-- Study material follows --

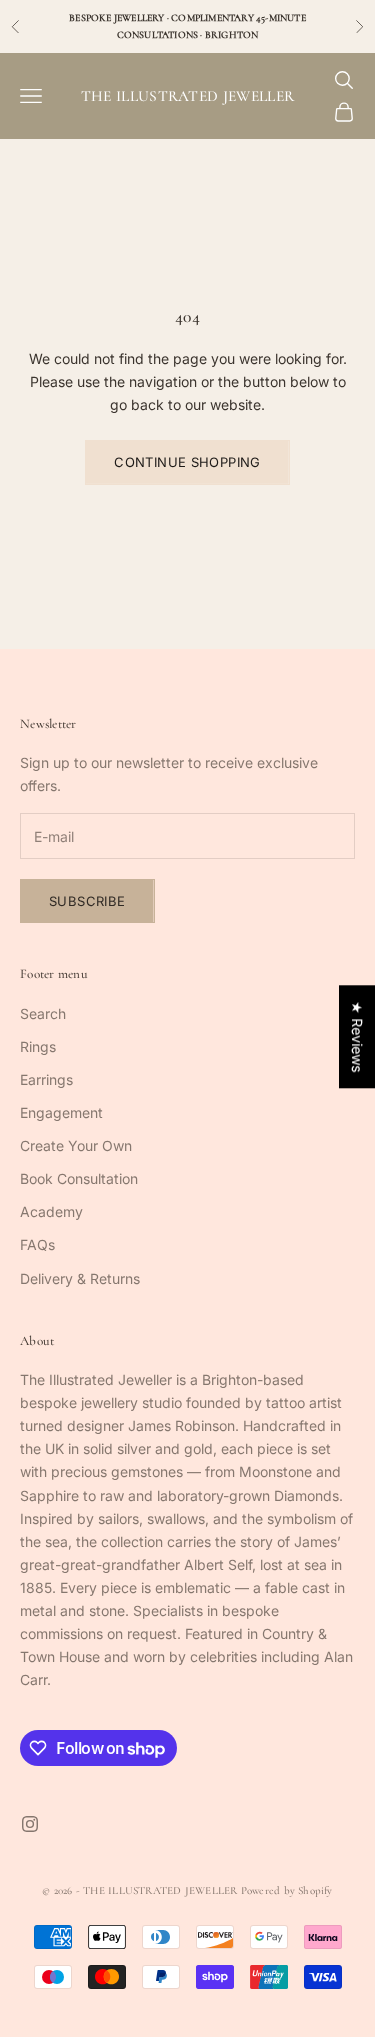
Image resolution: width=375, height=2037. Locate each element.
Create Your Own (76, 1145)
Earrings (46, 1079)
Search (43, 1013)
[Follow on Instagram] (30, 1824)
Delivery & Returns (80, 1278)
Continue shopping (187, 462)
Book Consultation (79, 1178)
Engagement (61, 1112)
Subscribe (87, 901)
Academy (51, 1211)
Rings (38, 1046)
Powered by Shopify (287, 1890)
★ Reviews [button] (357, 1036)
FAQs (37, 1244)
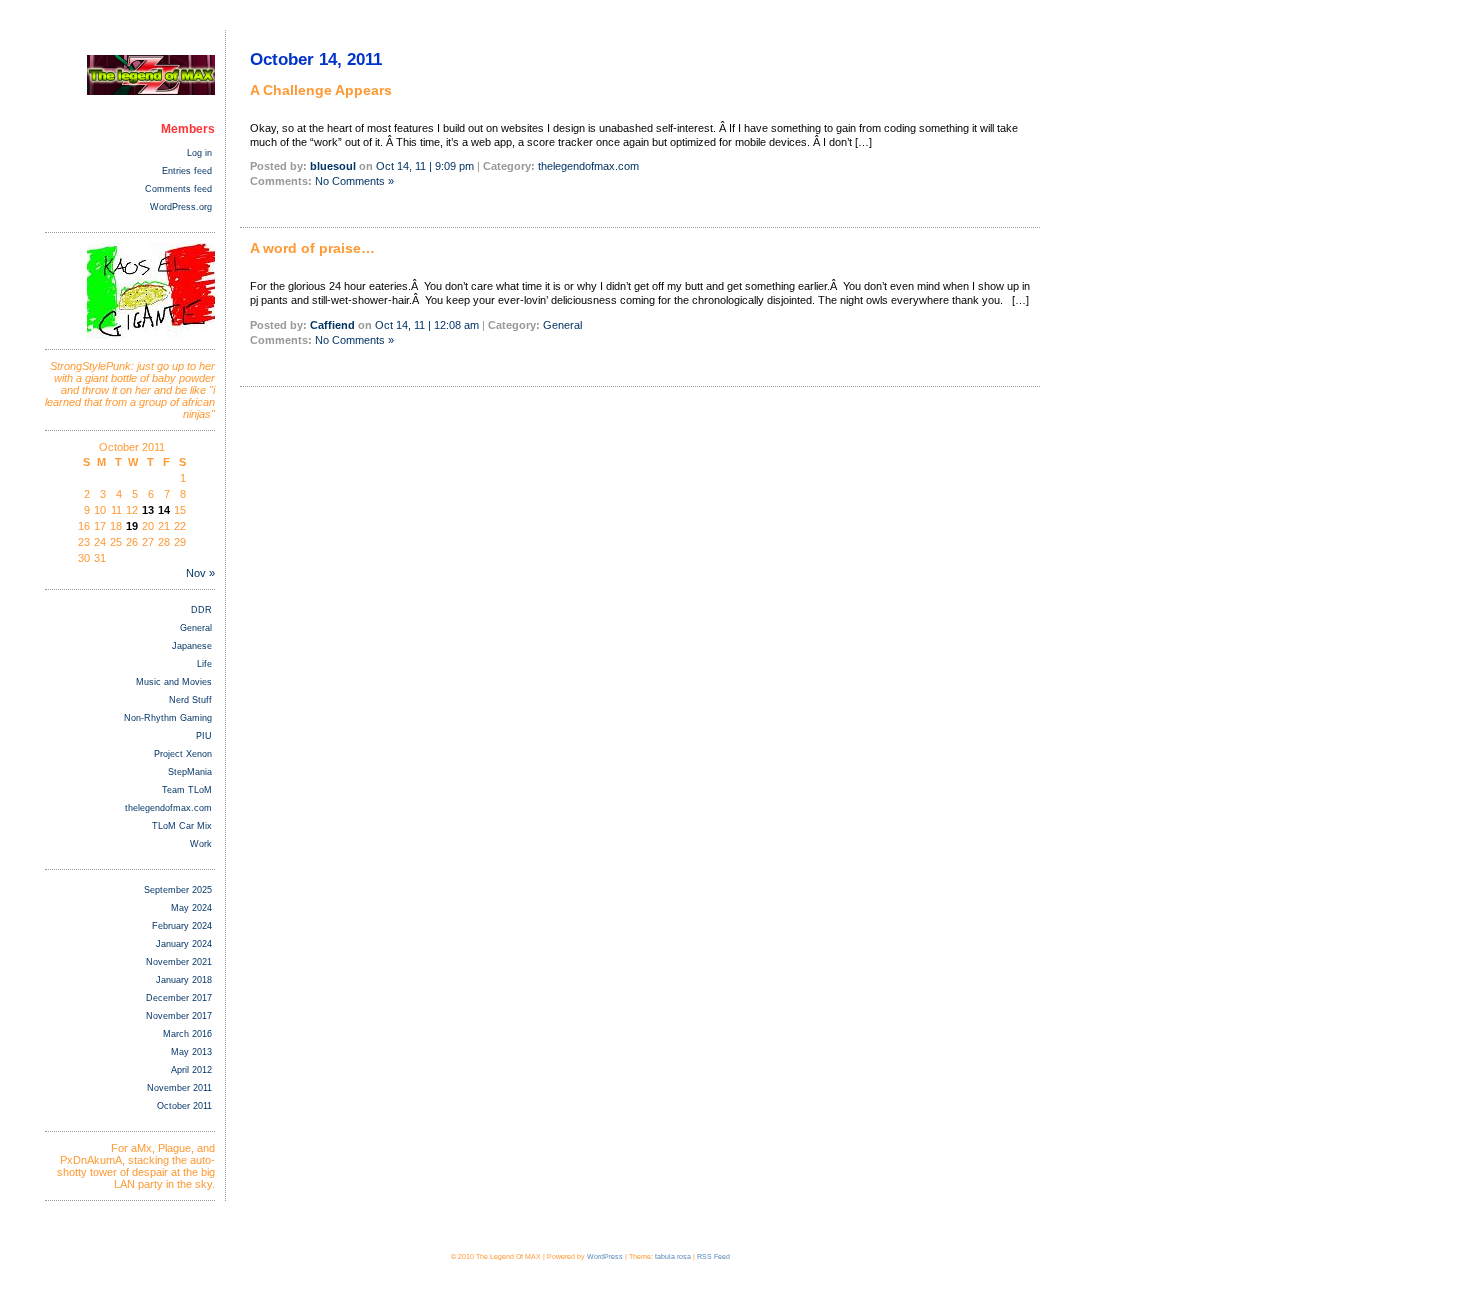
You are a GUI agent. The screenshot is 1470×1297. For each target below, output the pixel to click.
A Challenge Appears (321, 90)
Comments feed (178, 189)
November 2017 (179, 1016)
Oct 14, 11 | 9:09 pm (425, 166)
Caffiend (332, 325)
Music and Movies (174, 682)
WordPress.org (181, 207)
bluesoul (333, 166)
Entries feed (187, 171)
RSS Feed (713, 1256)
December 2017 (179, 998)
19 (132, 526)
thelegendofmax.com (168, 808)
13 (148, 510)
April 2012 (191, 1070)
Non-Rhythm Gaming (168, 718)
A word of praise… (312, 248)
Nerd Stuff (190, 700)
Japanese (192, 646)
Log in (199, 153)
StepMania (190, 772)
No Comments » (354, 181)
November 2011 (179, 1088)
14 (164, 510)
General (196, 628)
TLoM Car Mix (182, 826)
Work (201, 844)
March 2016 (187, 1034)
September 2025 (178, 890)
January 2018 (184, 980)
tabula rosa (673, 1256)
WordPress (605, 1256)
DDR (201, 610)
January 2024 (184, 944)
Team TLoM (187, 790)
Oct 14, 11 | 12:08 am (427, 325)
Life (204, 664)
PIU (204, 736)
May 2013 (191, 1052)
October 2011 (184, 1106)
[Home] (151, 91)
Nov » (200, 573)
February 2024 (182, 926)
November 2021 (179, 962)
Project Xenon (183, 754)
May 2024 (191, 908)
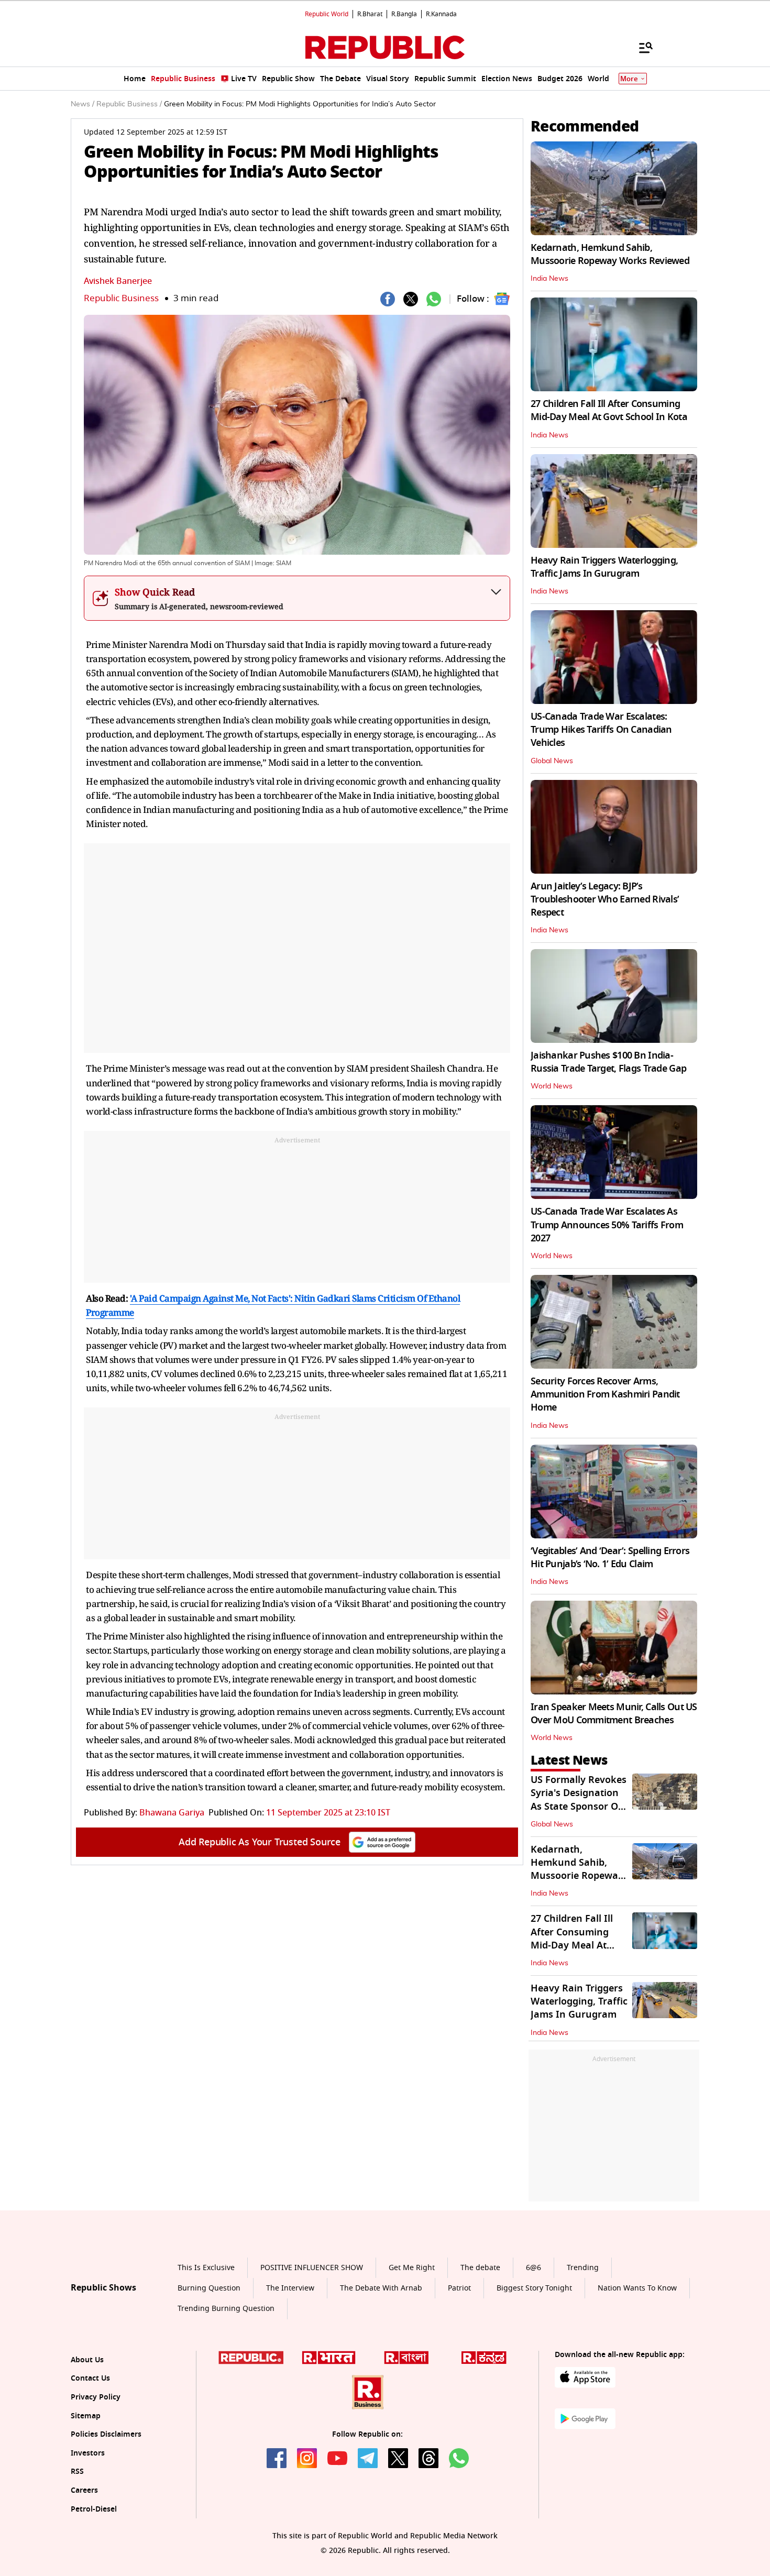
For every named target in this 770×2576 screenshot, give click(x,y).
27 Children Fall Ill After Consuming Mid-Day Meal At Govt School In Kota (609, 410)
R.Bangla (404, 14)
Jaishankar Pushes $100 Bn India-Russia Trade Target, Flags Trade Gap (608, 1062)
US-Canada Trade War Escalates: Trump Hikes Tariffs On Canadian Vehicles (601, 730)
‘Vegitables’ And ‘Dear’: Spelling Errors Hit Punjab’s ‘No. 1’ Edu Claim (610, 1557)
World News (552, 1086)
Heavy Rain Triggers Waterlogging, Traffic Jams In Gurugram (604, 567)
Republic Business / (129, 104)
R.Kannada (441, 14)
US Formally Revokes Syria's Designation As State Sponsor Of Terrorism (578, 1799)
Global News (552, 761)
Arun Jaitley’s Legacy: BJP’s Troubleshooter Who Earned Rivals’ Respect (605, 899)
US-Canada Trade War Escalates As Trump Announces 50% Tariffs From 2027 (607, 1225)
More (629, 79)
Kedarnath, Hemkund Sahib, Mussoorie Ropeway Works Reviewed (610, 254)
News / (82, 104)
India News (549, 278)
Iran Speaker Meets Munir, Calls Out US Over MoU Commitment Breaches (614, 1713)
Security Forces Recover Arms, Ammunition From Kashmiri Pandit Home (605, 1394)
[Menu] (641, 47)
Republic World (326, 14)
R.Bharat (369, 14)
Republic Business (121, 298)
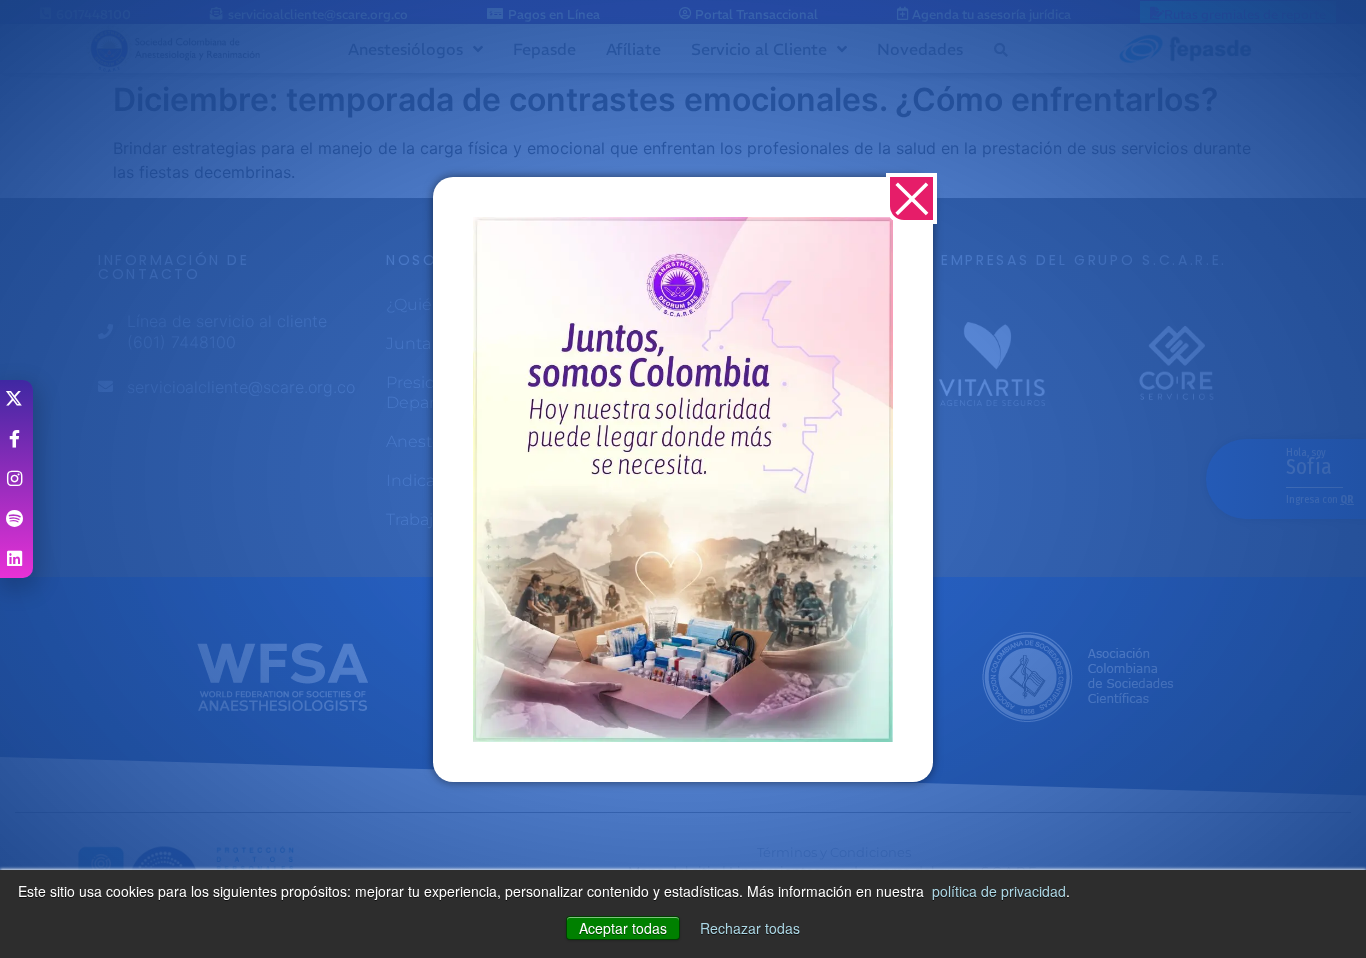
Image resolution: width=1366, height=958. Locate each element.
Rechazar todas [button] (750, 928)
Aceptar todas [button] (623, 928)
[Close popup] (911, 198)
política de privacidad (999, 891)
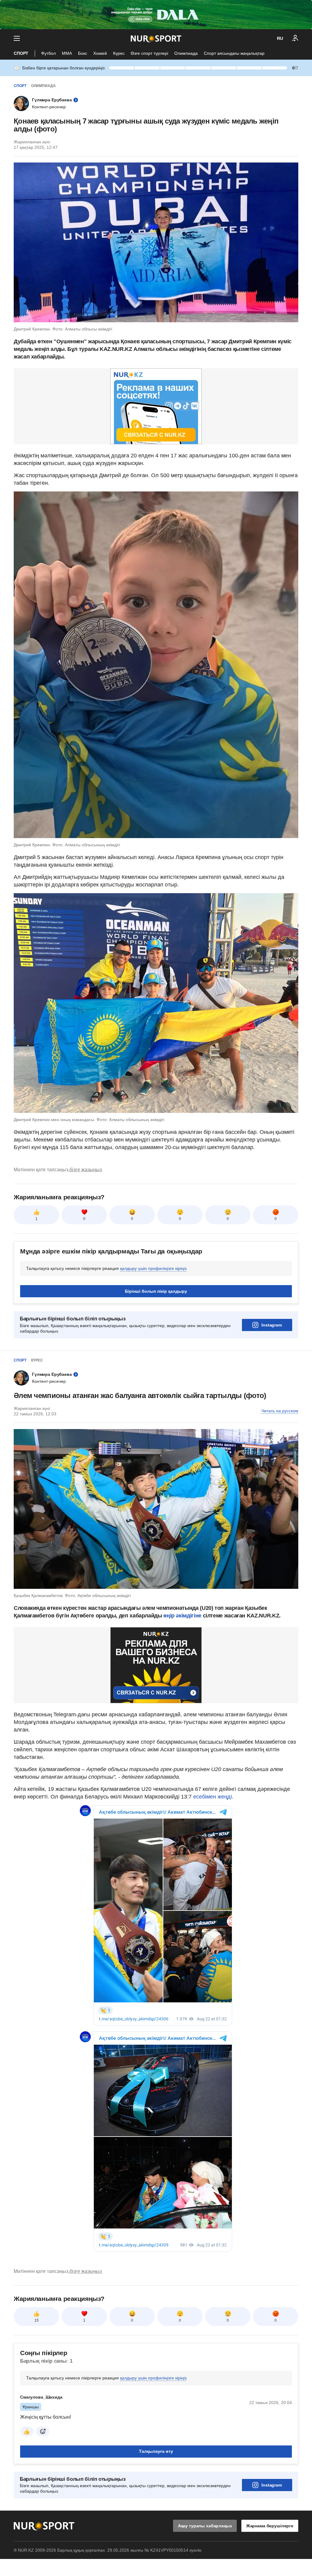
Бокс (82, 53)
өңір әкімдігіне (183, 1616)
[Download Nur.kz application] (156, 14)
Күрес (119, 53)
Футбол (48, 53)
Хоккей (100, 53)
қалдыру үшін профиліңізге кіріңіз (153, 1268)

-- Study material concluded --

**Requirement**
No pictures belong in the copy. Repeat the listing above exactly.

**Exercise result**
Image resolution: width=375, height=2037. Locate each element.
Create Your Own (76, 1145)
Earrings (46, 1079)
Search (43, 1013)
[Follow on Instagram] (30, 1824)
Delivery & Returns (80, 1278)
Continue shopping (187, 462)
Book Consultation (79, 1178)
Engagement (61, 1112)
Subscribe (87, 901)
Academy (51, 1211)
Rings (38, 1046)
Powered by Shopify (287, 1890)
★ Reviews [button] (357, 1036)
FAQs (37, 1244)
You are a GUI agent. The screenshot is 1470×1297. For each target below, output the pixel to click.
A Challenge Appears (321, 90)
Comments feed (178, 189)
November 2017 (179, 1016)
Oct 14, 11 | 9:09 pm (425, 166)
Caffiend (332, 325)
Music and Movies (174, 682)
WordPress.org (181, 207)
bluesoul (333, 166)
Entries feed (187, 171)
RSS Feed (713, 1256)
December 2017 (179, 998)
19 (132, 526)
thelegendofmax.com (168, 808)
13 (148, 510)
April 2012 (191, 1070)
Non-Rhythm Gaming (168, 718)
A word of praise… (312, 248)
Nerd Stuff (190, 700)
Japanese (192, 646)
Log in (199, 153)
StepMania (190, 772)
No Comments » (354, 181)
November 2011 (179, 1088)
14 (164, 510)
General (196, 628)
TLoM Car Mix (182, 826)
Work (201, 844)
March 2016 (187, 1034)
September 2025 (178, 890)
January 2018 (184, 980)
tabula rosa (673, 1256)
WordPress (605, 1256)
DDR (201, 610)
January 2024 (184, 944)
Team TLoM (187, 790)
Oct 14, 11 | 12:08 am (427, 325)
Life (204, 664)
PIU (204, 736)
May 2013 (191, 1052)
October 2011 (184, 1106)
[Home] (151, 91)
Nov » (200, 573)
February 2024 (182, 926)
November 2021 (179, 962)
Project Xenon (183, 754)
May 2024 (191, 908)
For every named target in this 770×2576 screenshot, give click(x,y).
27 Children Fall Ill After Consuming Mid-Day Meal At Govt School In Kota (609, 410)
R.Bangla (404, 14)
Jaishankar Pushes $100 Bn India-Russia Trade Target, Flags Trade Gap (608, 1062)
US-Canada Trade War Escalates: Trump Hikes Tariffs On Canadian Vehicles (601, 730)
‘Vegitables’ And ‘Dear’: Spelling Errors Hit Punjab’s ‘No. 1’ Edu Claim (610, 1557)
World News (552, 1086)
Heavy Rain Triggers Waterlogging, Traffic Jams In Gurugram (604, 567)
Republic Business / (129, 104)
R.Kannada (441, 14)
US Formally Revokes Syria's Designation As State Sponsor Of Terrorism (578, 1799)
Global News (552, 761)
Arun Jaitley’s Legacy: BJP’s Troubleshooter Who Earned Rivals’ Respect (605, 899)
US-Canada Trade War Escalates As Trump Announces 50% Tariffs From 2027 (607, 1225)
More (629, 79)
Kedarnath, Hemkund Sahib, Mussoorie Ropeway Works Reviewed (610, 254)
News / (82, 104)
India News (549, 278)
Iran Speaker Meets Munir, Calls Out US Over MoU Commitment Breaches (614, 1713)
Security Forces Recover Arms, Ammunition From Kashmiri Pandit Home (605, 1394)
[Menu] (641, 47)
Republic World (326, 14)
R.Bharat (369, 14)
Republic Business (121, 298)
Image resolution: width=1366, height=958. Locate each element.
Rechazar todas [button] (750, 928)
Aceptar todas [button] (623, 928)
[Close popup] (911, 198)
política de privacidad (999, 891)
Бокс (82, 53)
өңір әкімдігіне (183, 1616)
[Download Nur.kz application] (156, 14)
Күрес (119, 53)
Футбол (48, 53)
Хоккей (100, 53)
қалдыру үшін профиліңізге кіріңіз (153, 1268)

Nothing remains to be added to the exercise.